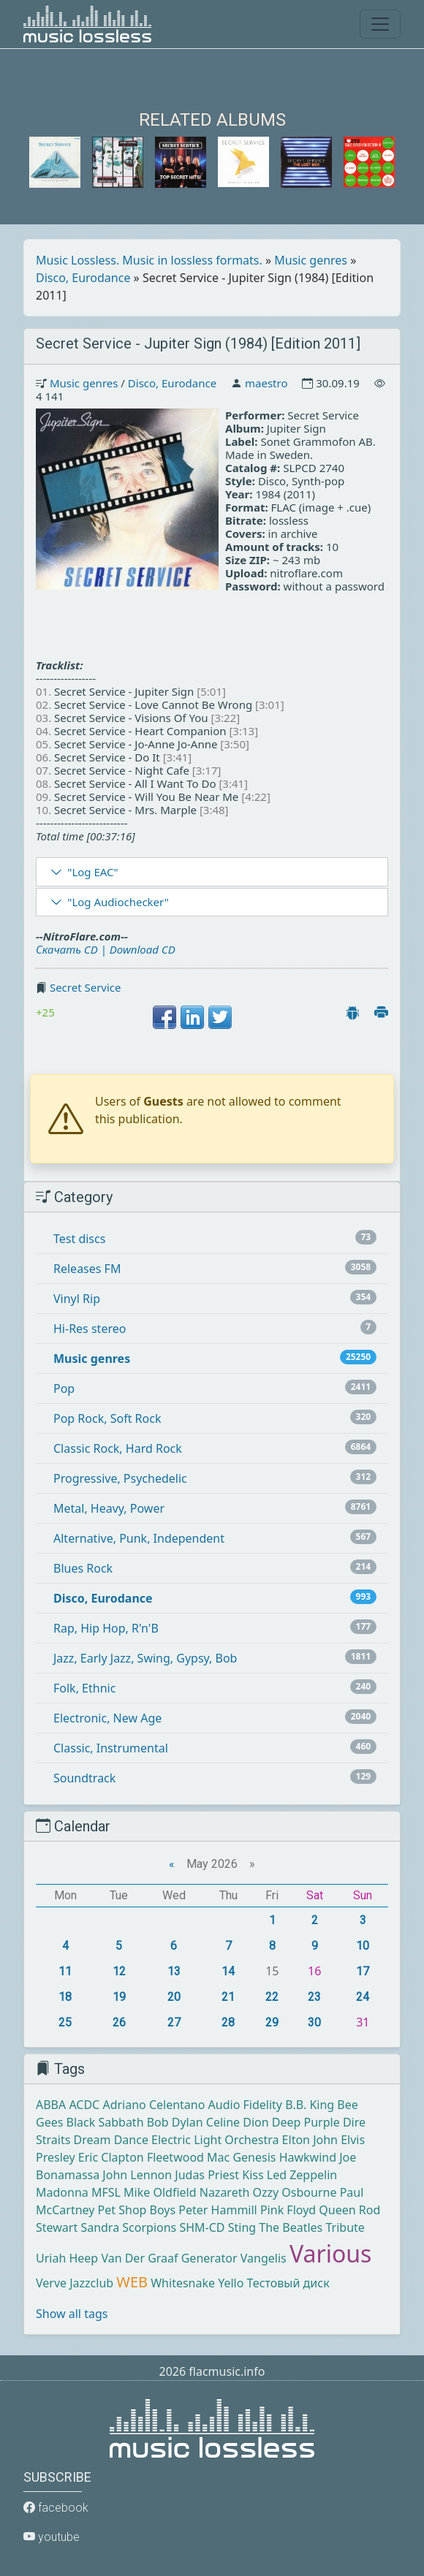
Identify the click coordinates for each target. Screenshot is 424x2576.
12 (119, 1971)
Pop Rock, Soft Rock (107, 1418)
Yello (230, 2283)
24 (362, 1997)
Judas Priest (207, 2175)
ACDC (84, 2105)
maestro (266, 383)
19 (119, 1997)
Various (330, 2253)
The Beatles (290, 2227)
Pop (64, 1388)
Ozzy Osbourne (295, 2192)
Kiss (252, 2175)
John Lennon (137, 2175)
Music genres (310, 260)
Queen (337, 2210)
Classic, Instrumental (110, 1748)
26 (119, 2022)
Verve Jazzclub (74, 2283)
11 (65, 1971)
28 (228, 2022)
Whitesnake (183, 2283)
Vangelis (264, 2258)
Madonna (62, 2192)
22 (272, 1997)
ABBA (51, 2105)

**YOUR ASSIGNMENT**
Please print exactly the lines from the one containing "Queen (337, 2210)" through the last line of the material.

**YOUR RESPONSE**
Queen (337, 2210)
Classic, Instrumental (110, 1748)
26 (119, 2022)
Verve Jazzclub (74, 2283)
11 (65, 1971)
28 (228, 2022)
Whitesnake (183, 2283)
Vangelis (264, 2258)
Madonna (62, 2192)
22 (272, 1997)
ABBA (51, 2105)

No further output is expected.